November 23, 2015

Don't celebrate just yet

Via The Week, Obamacare is falling apart;
UnitedHealthcare, the nation's largest insurer, announced that it might quit ObamaCare's exchanges next year. Should UnitedHealthcare act on this threat, there may not be enough (red) tape in the desk drawer of even future President Hillary Clinton to put the ObamaCare Humpty Dumpty back together again.

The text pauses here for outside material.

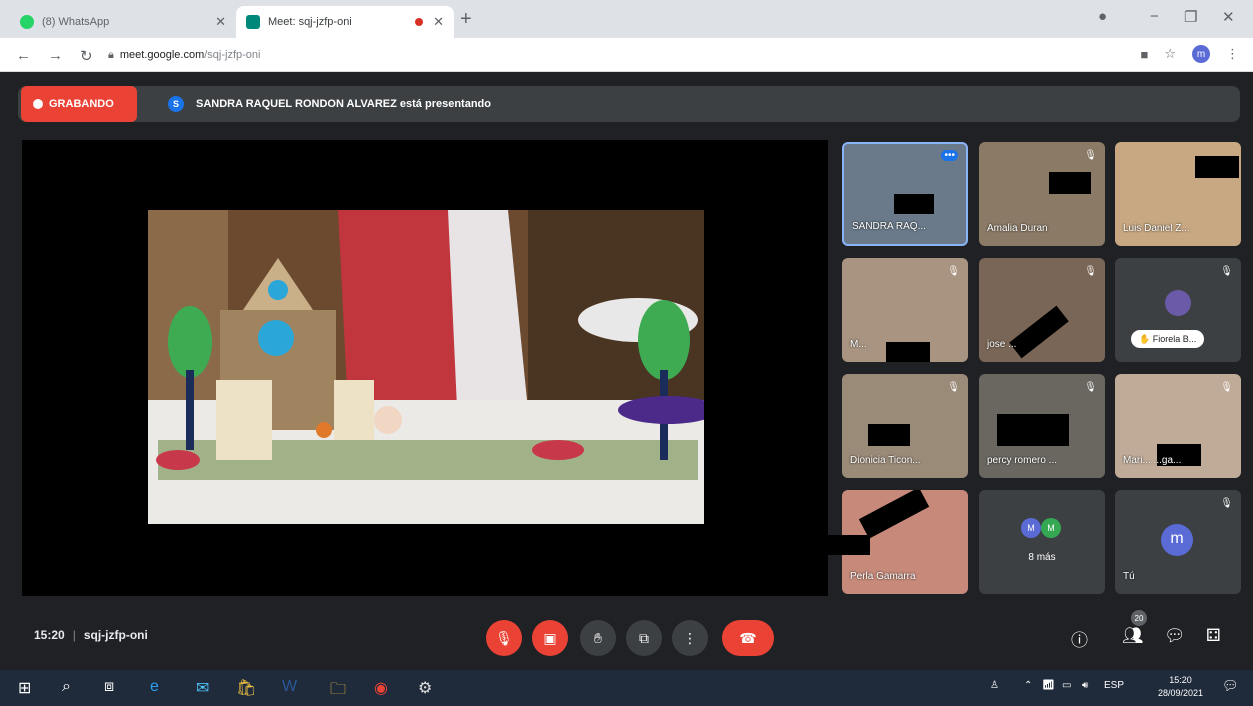  What do you see at coordinates (504, 638) in the screenshot?
I see `mic-toggle-button: 🎙︎` at bounding box center [504, 638].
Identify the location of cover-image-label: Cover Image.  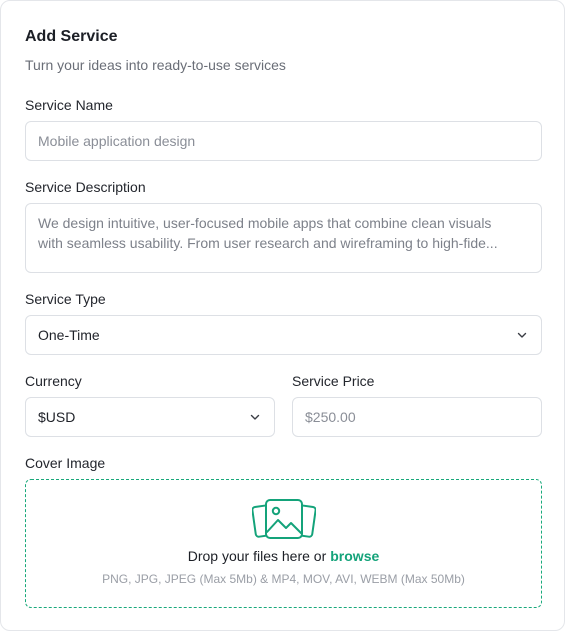
(66, 463).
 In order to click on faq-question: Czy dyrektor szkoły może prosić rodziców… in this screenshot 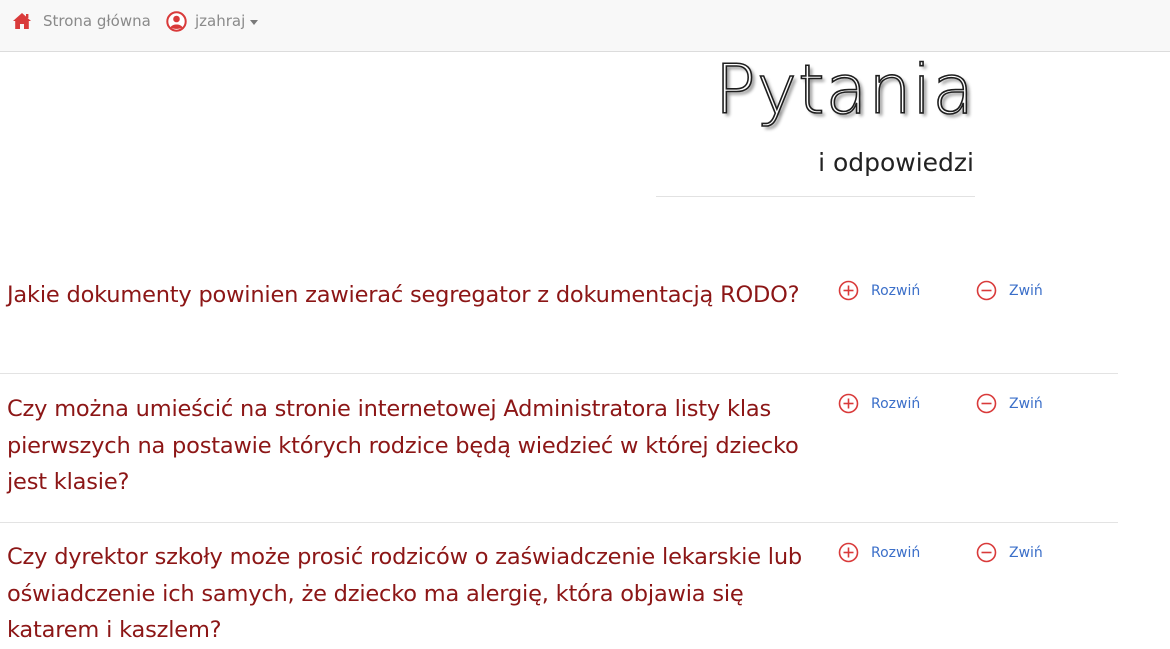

United announced during an investor briefing Thursday that it was expecting a whopping $425 million hit on its earnings this year, primarily due to mounting losses on its ObamaCare exchange business. "We cannot sustain these losses," United CEO Stephen Hensley declared. "We can't really subsidize a marketplace that doesn't appear at the moment to be sustaining itself."
Don't celebrate the death of Obamacare just yet. This is all part of the single-payer plan, and has been all along;
Avik Roy, who serves as GOP presidential candidate Marco Rubio's health care advisor, suspects United may just be the first domino to fall. Other commercial insurers, such as Aetna, Anthem, and Cigna, have raised premiums by double digits and still say they can't make the numbers work in their favor. Hence, they have withdrawn from counties where their losses were particularly acute.

For-profit companies that have shareholders breathing down their necks don't have much latitude to absorb losses. But even companies that don't face similar profit-maximizing pressures can't escape the basic dilemma confronting the industry.
This was the agenda all along. You didn't actually believe that if you liked your plan you could keep your plan, did you? Silly American.